[PASSAGE PROVIDED]
[START]

Institutional Investors and Mutual Fund Governance: Evidence from Retail–Institutional Fund Twins (Digest Summary)

  1. Biharilal Deora, CFA, CIPM

The authors discuss how retail and institutional investors in similar investment products respond to investment signals, such as high fees and poor risk-adjusted performance. They examine the presence of greater monitoring and better performance for retail funds when an institutional twin exists.

What’s Inside?

When advisers manage multiple versions of a fund that are sold to different types of investors (e.g., retail and institutional), the funds are considered twins. The authors summarize the impact on the performance and governance of a retail fund that has an institutional twin. They find that having an institutional twin increases a retail fund’s risk-adjusted performance and offers greater monitoring, which results in reduced fees and improved managerial effort.

How Is This Article Useful to Practitioners?

The authors find that having an institutional twin for a retail fund with the same fund manager actually improves the retail fund’s risk-adjusted performance by 1.5% a year relative to a retail fund with no twin. The twin structure not only reduces the agency problems between mutual fund managers and investors but also results in stronger governance. The stronger governance is evident in lower fees, trading costs, and other implementation expenses as well as in less use of soft dollars and improved managerial efforts.

The authors also provide a positive perspective on recent legal and legislative developments related to excessive mutual fund fees. They suggest that the twin-fund arrangement provides better monitoring and thus justifies the fee differential. In the authors’ sample, institutional and retail twins have an average expense ratio difference of 0.42%, which is significantly smaller than the risk-adjusted excess performance of 1.5% for retail funds with an institutional twin.

How Did the Authors Conduct This Research?

The data consist of domestic U.S. equity mutual funds in the Morningstar database from January 1996 to December 2009, with a focus on 132 of 463 twin funds in which the institutional fund was created after the retail fund.

[END]

[RAW DATA]
[START]

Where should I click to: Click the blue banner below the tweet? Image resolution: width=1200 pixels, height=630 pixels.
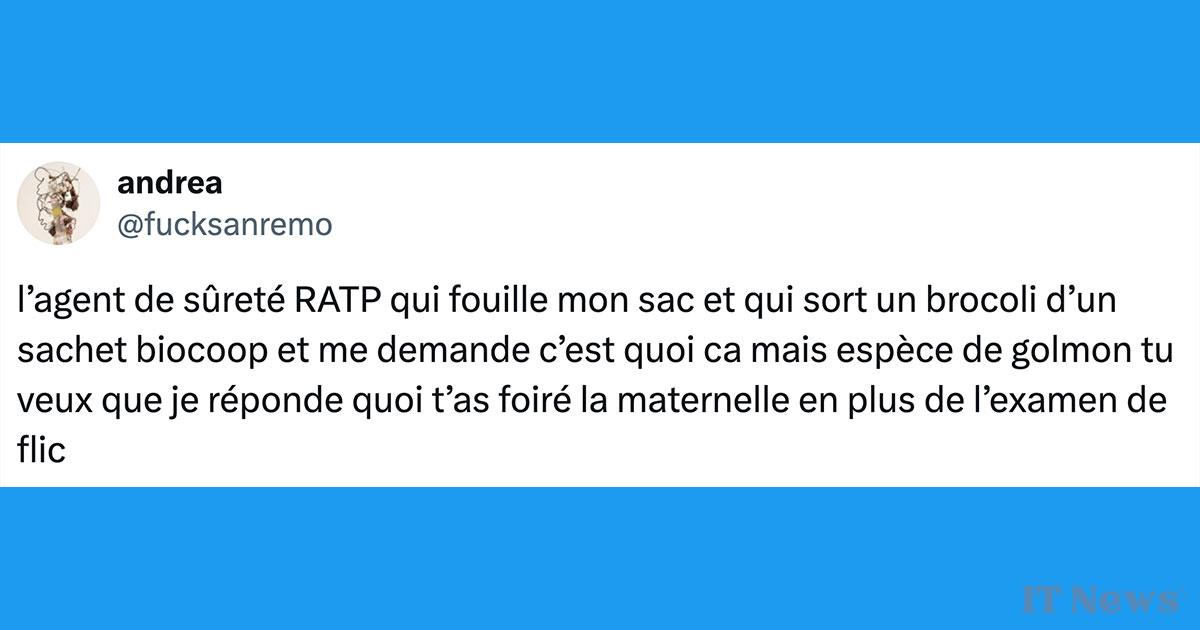pyautogui.click(x=600, y=558)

[END]

[WHAT IS ASKED]
[1] According to the digest summary, by how much does having an institutional twin improve a retail fund's risk-adjusted performance each year?
[2] Say whether each statement agrees with the digest summary, and quote the words that decide it. (a) The data cover domestic U.S. equity mutual funds from January 1996 to December 2009. (b) The average expense ratio difference between institutional and retail twins is larger than 1.5%. (c) The twin structure leads to greater use of soft dollars.
The material placed after the digest summary is separate from it.

[ANSWERS BY TASK]
[1] By 1.5% a year, relative to a retail fund with no twin.

[2]
(a) Yes: "domestic U.S. equity mutual funds in the Morningstar database from January 1996 to December 2009"
(b) No: "an average expense ratio difference of 0.42%"
(c) No: "less use of soft dollars"